Case History/Examination
A 20 year-old Caucasian male with a past medical history of lactose intolerance and COVID-19 presented with over a year of ongoing abdominal pain and distention. The patient had military training history but no contributing travel or family history. In the Fall of 2021, the patient underwent an exploratory laparoscopy after presenting with abdominal distension and a computerized tomography (CT) scan suggestive of pneumoperitoneum and free abdominal fluid. During this first exploratory laparoscopy, congenital malrotation was identified as the cecum was in the right upper quadrant, and was corrected by Ladd’s procedure with adhesiolysis. During surgery, the mid-section of the ileum appeared inflamed. At that juncture, there was no clear etiology for the free air in the peritoneum. Ascitic fluid cell analysis and peritoneal lymph node biopsy were negative for malignancy. Lymph node biopsy showed mesothelial-lined fibrovascular tissue with chronic reactive and inflammatory changes. He was discharged after tolerating an advancing diet.
In the winter of 2021, he noticed a return of intermittent abdominal bloating and discomfort, decreased appetite, along with generalized weakness and weight loss. He reported intermittent distention, where for 24-48 hours, he would experience abdominal distension with spontaneous resolution without passage of gas. He then underwent colonoscopy and esophagogastroduodenoscopy (EGD), which were unremarkable.

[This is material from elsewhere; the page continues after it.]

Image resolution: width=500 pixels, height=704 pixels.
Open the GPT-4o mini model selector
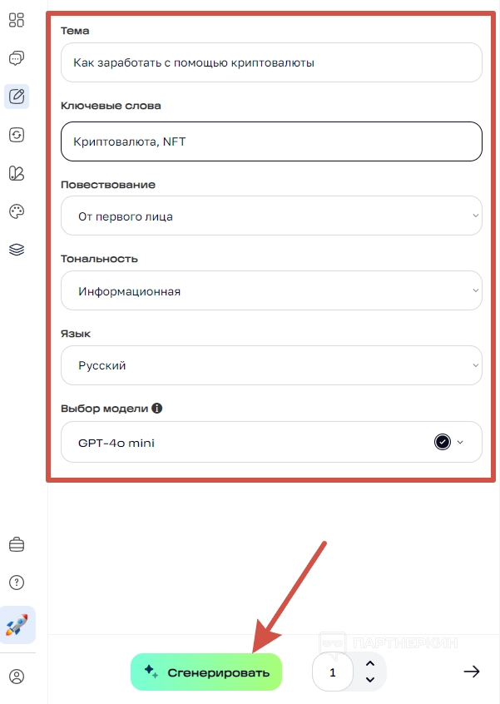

His chronic symptoms of mild abdominal pain and distention acutely worsened 2-3 weeks before presenting to our emergency department (ED) in the Fall of 2022. His lower abdominal pain worsened and spread to the right upper quadrant without relief from simethicone or dicycloverine. Upon presenting to ED, his vital signs were stable and moderate abdominal distension was appreciated on physical exam. There were no focal peritoneal signs.